Sguardo ad Oriente. Fra Asia e Pacifico prende vita l’Rcep, il più grande trattato commerciale multilaterale della storia

Il ritmo irrefrenabile dell’Oriente

Il 15 Novembre 2020, in una cerimonia virtuale ad Hanoi, si sono riuniti 15 paesi dell’Asia e del Pacifico per firmare l’Rcep (Regional Comprehensive Economic Partnership), il più grande trattato commerciale multilaterale della storia.

Il trattato si sovrappone all’Cptpp, il partenariato dei paesi del transpacifico. Un accordo nato senza la presenza della Cina, cui gli USA di Obama avevano aderito per avere un approccio di scambi con l’Asia e i paesi Sud Americani ed bloccare l’avanzata cinse. Con l’elezione di Trump, a causa della paura espressa dai lavoratori del Midwest di essere invasi da manodopera asiatica, il governo decise di uscire dal trattato. 

I criteri del passato erano più ampi anche sul copyright ed erano pensati per escludere la Cina. L’Rcep è di stampo economico, comprensivo di paesi culturalmente molto diversi: socialisti, musulmani, monarchici e più ricchi.

Sovrapposizioni e libero mercato

Facciamo un po’ d’ordine, dopo tutte queste sigle.

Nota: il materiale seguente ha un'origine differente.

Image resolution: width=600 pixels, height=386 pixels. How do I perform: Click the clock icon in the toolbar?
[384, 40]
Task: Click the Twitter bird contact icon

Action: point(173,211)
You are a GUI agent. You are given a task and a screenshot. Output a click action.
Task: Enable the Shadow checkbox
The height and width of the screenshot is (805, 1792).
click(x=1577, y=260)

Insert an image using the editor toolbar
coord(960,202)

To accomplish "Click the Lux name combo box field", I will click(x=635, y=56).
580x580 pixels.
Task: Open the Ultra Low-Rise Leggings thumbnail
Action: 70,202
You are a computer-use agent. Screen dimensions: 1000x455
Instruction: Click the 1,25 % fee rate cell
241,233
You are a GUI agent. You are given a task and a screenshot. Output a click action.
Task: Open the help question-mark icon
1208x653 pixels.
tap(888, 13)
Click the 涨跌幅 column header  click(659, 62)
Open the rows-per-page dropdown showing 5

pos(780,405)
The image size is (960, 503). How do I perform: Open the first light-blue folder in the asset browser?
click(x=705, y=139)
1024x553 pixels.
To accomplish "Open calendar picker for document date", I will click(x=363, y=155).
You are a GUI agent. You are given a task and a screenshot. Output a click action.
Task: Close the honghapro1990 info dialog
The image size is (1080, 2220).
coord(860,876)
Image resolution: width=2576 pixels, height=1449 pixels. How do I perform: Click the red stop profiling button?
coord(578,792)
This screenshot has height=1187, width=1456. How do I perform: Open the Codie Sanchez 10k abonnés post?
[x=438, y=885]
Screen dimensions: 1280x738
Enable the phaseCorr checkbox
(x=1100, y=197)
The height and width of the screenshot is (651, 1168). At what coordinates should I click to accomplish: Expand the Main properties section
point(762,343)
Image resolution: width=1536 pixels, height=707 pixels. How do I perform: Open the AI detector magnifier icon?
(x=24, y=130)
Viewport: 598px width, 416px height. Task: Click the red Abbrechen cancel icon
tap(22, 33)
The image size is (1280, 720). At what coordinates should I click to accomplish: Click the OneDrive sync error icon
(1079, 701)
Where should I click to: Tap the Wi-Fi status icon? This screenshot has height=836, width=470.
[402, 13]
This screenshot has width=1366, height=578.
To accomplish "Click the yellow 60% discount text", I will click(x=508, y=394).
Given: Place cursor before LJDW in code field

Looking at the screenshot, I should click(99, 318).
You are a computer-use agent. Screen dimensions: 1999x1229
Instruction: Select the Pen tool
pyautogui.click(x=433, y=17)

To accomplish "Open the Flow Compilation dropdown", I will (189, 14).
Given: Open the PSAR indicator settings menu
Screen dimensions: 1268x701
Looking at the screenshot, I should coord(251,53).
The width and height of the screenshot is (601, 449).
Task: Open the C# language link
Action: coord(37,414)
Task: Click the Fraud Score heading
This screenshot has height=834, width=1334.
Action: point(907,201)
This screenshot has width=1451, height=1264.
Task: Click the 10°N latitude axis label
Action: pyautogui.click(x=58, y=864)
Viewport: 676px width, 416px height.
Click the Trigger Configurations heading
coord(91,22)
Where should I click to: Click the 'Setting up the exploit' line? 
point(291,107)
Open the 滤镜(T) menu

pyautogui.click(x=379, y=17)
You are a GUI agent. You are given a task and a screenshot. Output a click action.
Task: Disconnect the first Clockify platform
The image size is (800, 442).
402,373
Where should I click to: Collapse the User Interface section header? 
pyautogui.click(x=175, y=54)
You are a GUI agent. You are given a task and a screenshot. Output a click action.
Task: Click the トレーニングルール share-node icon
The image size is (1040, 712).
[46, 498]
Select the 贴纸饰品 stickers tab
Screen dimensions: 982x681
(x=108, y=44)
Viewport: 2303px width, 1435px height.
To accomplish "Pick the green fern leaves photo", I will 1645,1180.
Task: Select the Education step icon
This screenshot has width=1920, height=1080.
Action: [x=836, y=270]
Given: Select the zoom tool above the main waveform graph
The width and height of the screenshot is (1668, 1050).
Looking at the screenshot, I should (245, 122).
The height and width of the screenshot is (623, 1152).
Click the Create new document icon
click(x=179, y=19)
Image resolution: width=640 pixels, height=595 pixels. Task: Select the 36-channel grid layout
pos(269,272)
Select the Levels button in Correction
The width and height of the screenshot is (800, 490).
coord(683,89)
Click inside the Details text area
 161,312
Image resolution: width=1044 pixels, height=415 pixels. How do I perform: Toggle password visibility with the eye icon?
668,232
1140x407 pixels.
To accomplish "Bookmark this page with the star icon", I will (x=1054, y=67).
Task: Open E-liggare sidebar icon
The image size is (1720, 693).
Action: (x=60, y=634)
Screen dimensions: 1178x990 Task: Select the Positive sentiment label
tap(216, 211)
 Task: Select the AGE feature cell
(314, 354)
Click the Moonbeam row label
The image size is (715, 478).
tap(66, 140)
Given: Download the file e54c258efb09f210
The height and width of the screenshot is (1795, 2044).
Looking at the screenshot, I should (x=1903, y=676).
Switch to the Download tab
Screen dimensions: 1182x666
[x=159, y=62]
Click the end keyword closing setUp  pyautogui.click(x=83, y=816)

Membri Asean: l’Association of South East Asian Nations fu costituito nel 1967 a Jakarta da Filippine, Indonesia, Malaysia, Singapore e Thailandia, cui si sono aggiunti Brunei nel 1984, Vietnam nel 1995, Laos e Myanmar nel 1997 e Cambogia nel 1999.

Membri Cptpp: a Santiango del Cile, nel 2018, fu sottoscritto il Comprehensive and Progressive Agreement for Trans-Pacific Partnership fra Australia, Brunei, Canada, Cile, Giappone, Malaysia, Messico, Perù, Nuova Zelanda, Singapore e Vietnam.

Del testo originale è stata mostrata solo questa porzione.